Suppose an RPC request is of the form "Increment the value of field X of disk block \(\mathrm{N}\) by \(10 \%\)." Specify a mechanism to be used by the executing server to guarantee that an arriving request is executed exactly once, even if the server crashes while in the middle of the operation. Assume that individual disk block writes are either complete or else the block is unchanged. You may also assume that some designated "undo log" blocks are available. Your mechanism should include how the RPC server is to behave at restart.

The RPC-based "NFS" remote file system is sometimes considered to have slower than expected write performance. In NFS, a server's RPC reply to a client write request means that the data is physically written to the server's disk, not just placed in a queue. (a) Explain the bottleneck we might expect, even with infinite bandwidth, if the client sends all its write requests through a single logical CHAN channel, and explain why using a pool of channels could help. Hint: You will need to know a little about disk controllers. (b) Suppose the server's reply means only that the data has been placed in the disk queue. Explain how this could lead to data loss that wouldn't occur with a local disk. Note that a system crash immediately after data was enqueued doesn't count because that would cause data loss on a local disk as well. (c) An alternative would be for the server to respond immediately to acknowledge the write request, and to send its own separate CHAN request later to confirm the physical write. Propose different CHAN RPC semantics to achieve the same effect, but with a single logical request/reply.

——

Goal – Revise the stretch of the RPC exercises from "Suppose an RPC" through "behave at restart.", changing "undo log" to "recovery log".

Data records –
——

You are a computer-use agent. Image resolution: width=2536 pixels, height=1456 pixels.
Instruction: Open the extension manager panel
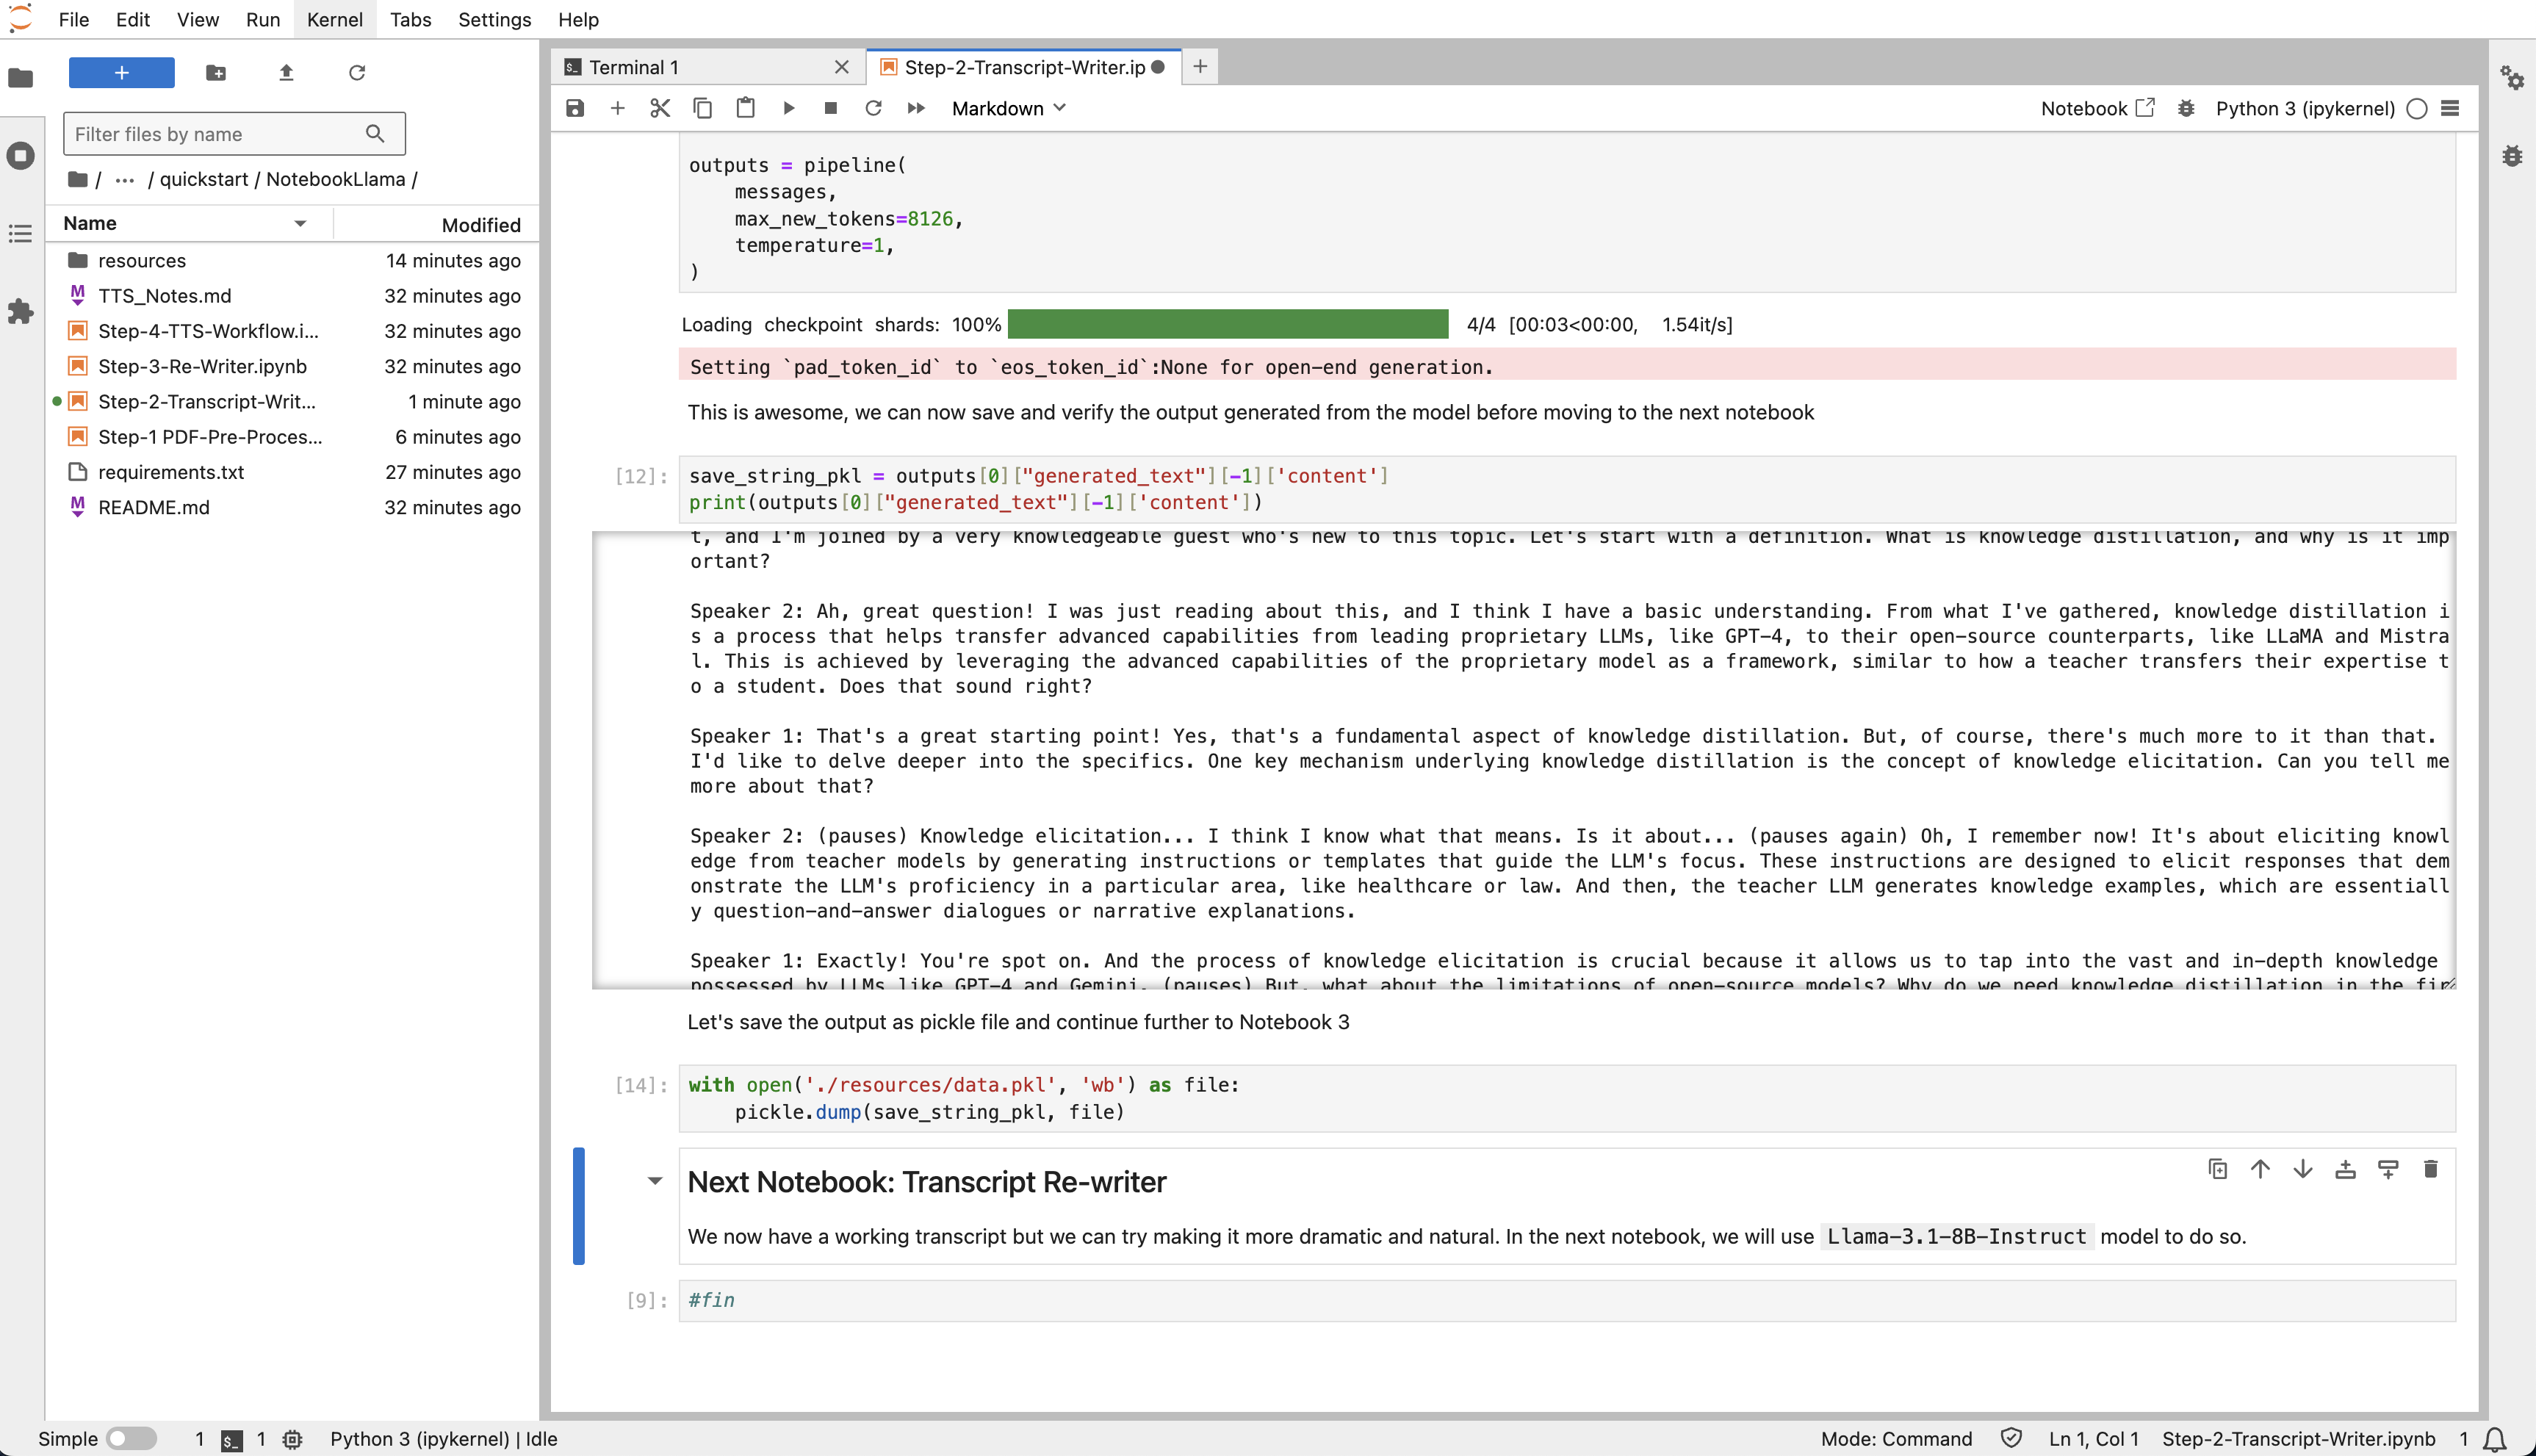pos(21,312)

——

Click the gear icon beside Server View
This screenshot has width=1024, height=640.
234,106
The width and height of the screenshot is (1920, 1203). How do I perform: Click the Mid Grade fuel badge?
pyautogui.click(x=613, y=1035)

——

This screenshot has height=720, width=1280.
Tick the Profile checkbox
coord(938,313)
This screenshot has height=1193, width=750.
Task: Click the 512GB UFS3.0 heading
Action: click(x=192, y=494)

——

Exercise answer –
Suppose an RPC request is of the form "Increment the value of field X of disk block \(\mathrm{N}\) by \(10 \%\)." Specify a mechanism to be used by the executing server to guarantee that an arriving request is executed exactly once, even if the server crashes while in the middle of the operation. Assume that individual disk block writes are either complete or else the block is unchanged. You may also assume that some designated "recovery log" blocks are available. Your mechanism should include how the RPC server is to behave at restart.